Şaşırmıştım, normalde annem bırakın benimle alışverişe çıkmayı, dışarı bile ablam olmadan benimle çıkmazdı.

O zamanlar ablam işlerle çok meşguldü ve benimle pek ilgilenemiyordu.

Hevesle gidip en sevdiğim çiçekli elbisemi ve elbiseme uygun mavi çiçekli, beyaz ayakkabımı giymiştim.

Koşa koşa salona indiğimde, annem kulağındaki telefonla bana dönüp, "Tatlım, Nesrin teyzenle işimiz çıktı, alışverişe daha sonra çıkarız." Deyip, telefon konuşmasına devam etmişti.

Omuzlarımın nasıl çöktüğünü, yüzümün nasıl asıldığını, kalbimin nasıl acıdığını hiç unutmuyordum.

Annem ve babamın beni sevdiklerini hissediyordum ama sadece sokakta gördüğünüz küçük, tatlı bir kediye beslediğiniz sempati gibi bir sevgiydi.
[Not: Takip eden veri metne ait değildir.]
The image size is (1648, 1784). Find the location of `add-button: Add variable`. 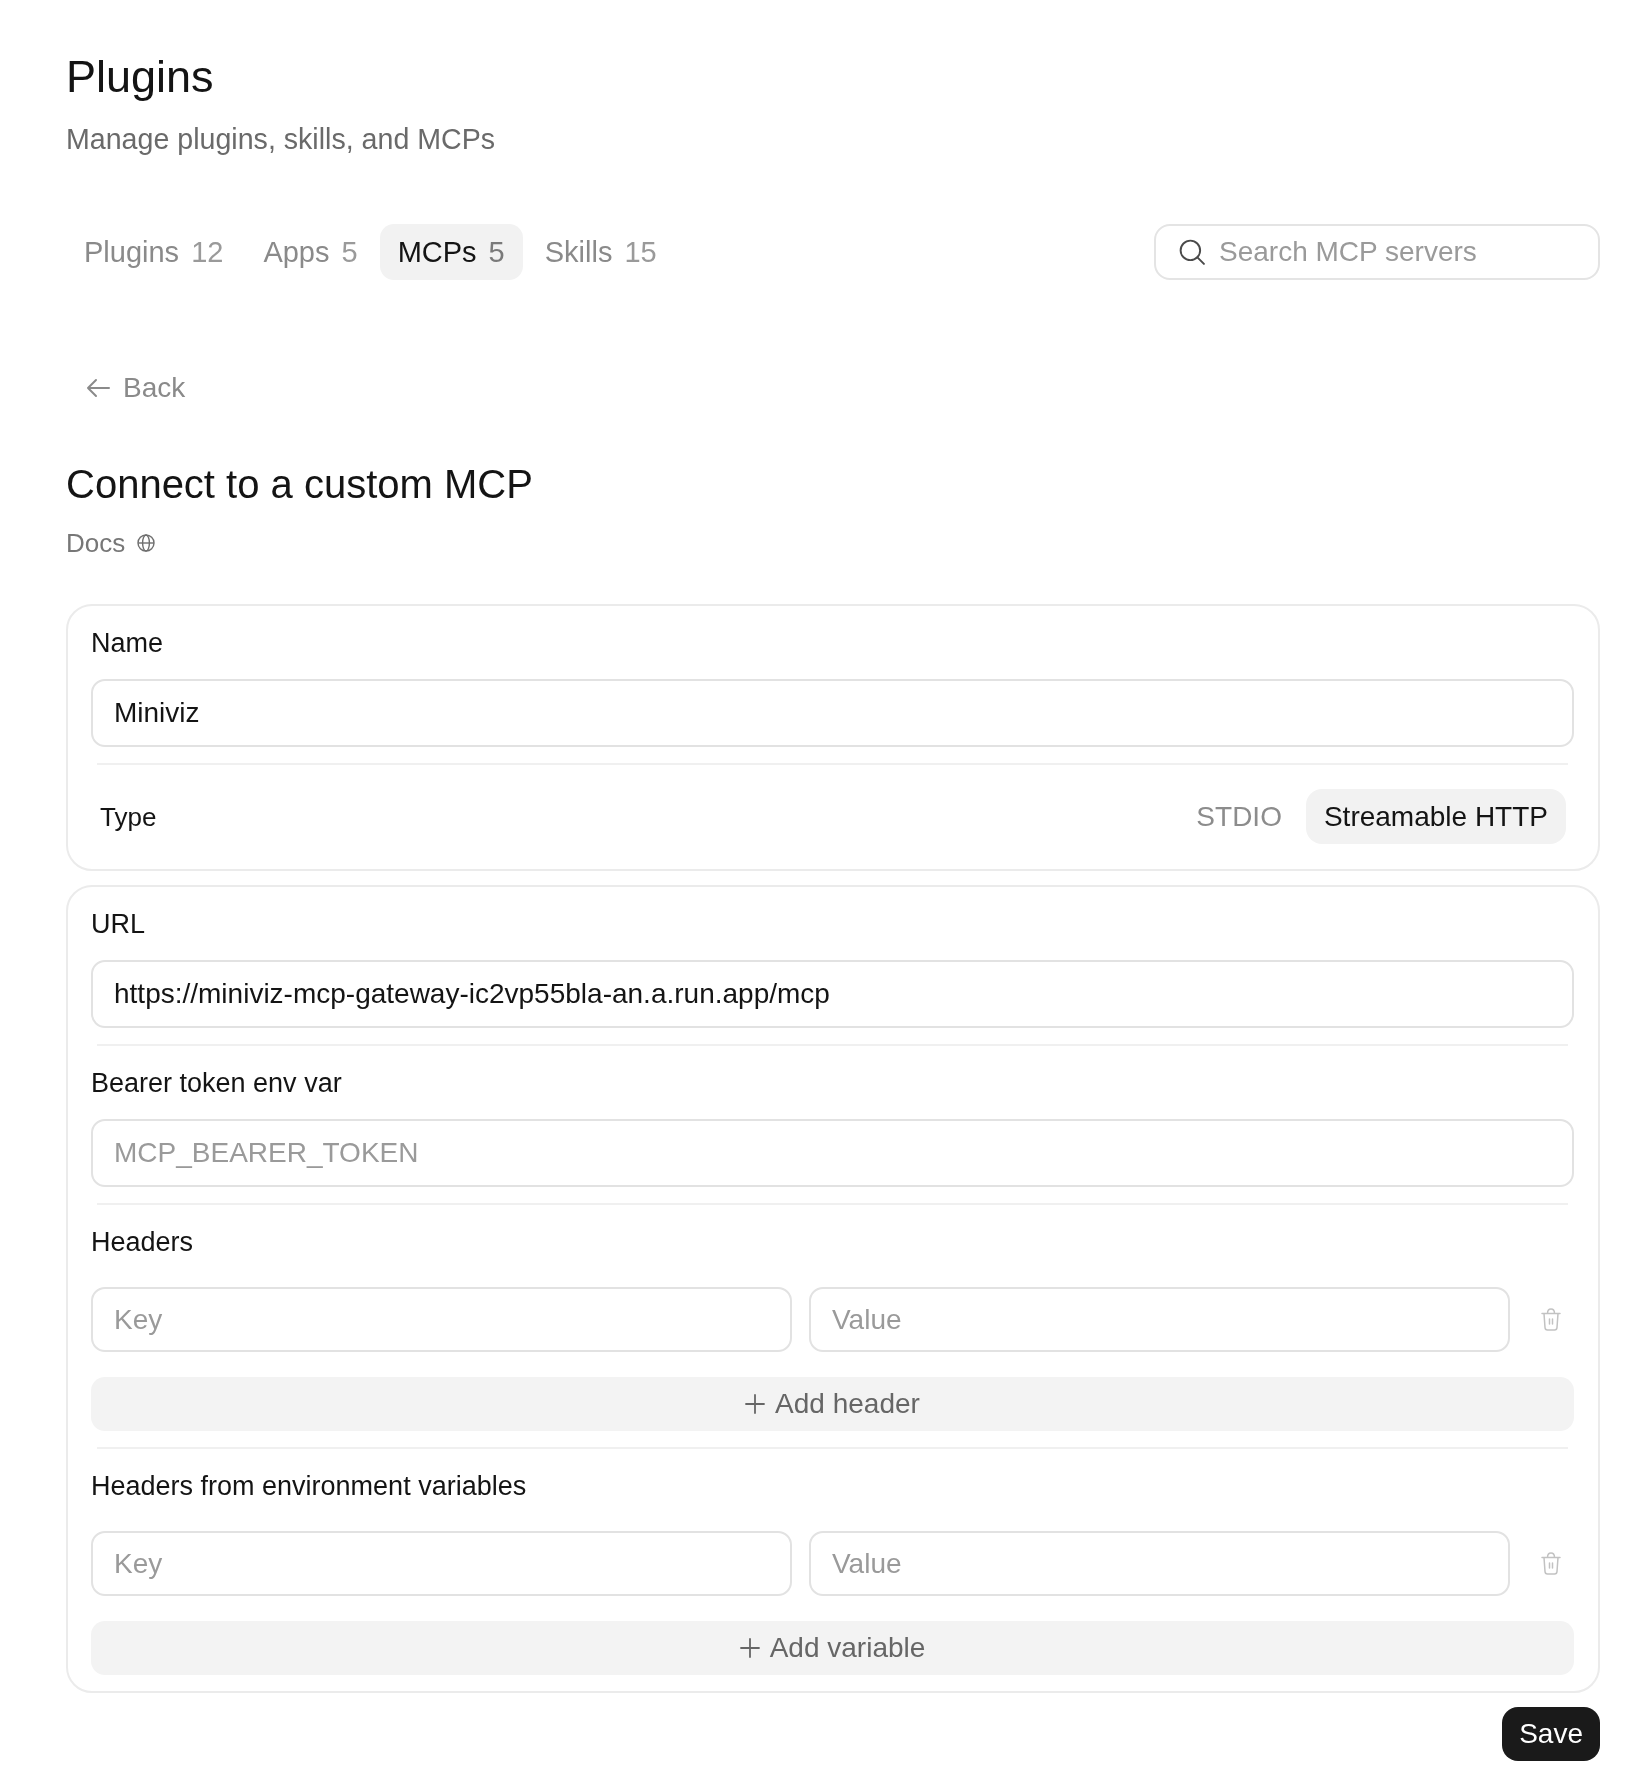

Bir an için gözlerine tatlı geliyordum, beni seviyorlardı ve canları sıkıldığında veya bir işleri çıktığında beni anında unutup hayatlarına devam ediyorlardı.

Beni her anımda, her daim, koşulsuz şartsız çok seven bir tek ablamdı.
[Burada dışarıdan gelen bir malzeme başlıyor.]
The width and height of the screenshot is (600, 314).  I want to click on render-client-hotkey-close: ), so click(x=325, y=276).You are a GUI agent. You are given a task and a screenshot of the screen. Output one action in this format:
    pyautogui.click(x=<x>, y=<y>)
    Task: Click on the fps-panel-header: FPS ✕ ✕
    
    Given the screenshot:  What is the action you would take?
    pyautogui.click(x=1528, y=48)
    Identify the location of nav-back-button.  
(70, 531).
Bazı geceler... Hatta neredeyse tüm geceler onu rüyamda annem olarak görüyordum. Bunu ona söylemeye hep çok utanırdım. Acaba rüya görürken sayıklıyor muyum? Diye de çok korktuğum zamanlar oluyordu.

Onu rüyalarımda annem olarak görüp, uyandığımda abla demek beni sarsıyordu. Bundan daha sarsıcı bir şey olamaz diye düşündüğüm anlarda, bunun yanlış olduğuna karar vermiştim.

O gece... Uyku tutmayıp uyandığım, şarjım olmadığı için ablamın telefonuyla oynamak istediğim ama oyuna girmeden önce gördüğüm ve dikkatimi çeken mesaja tıkladığım an, asıl sarsılmanın ne demek olduğunu anlamıştım.

Asıl sarsılma, afallama gibi bir şey değilmiş. Asıl sarsılma; kalbinde deprem etkisi yaratıp, hayatındaki her şeyin, tüm gerçeklerin bir anda yıkılmasıymış.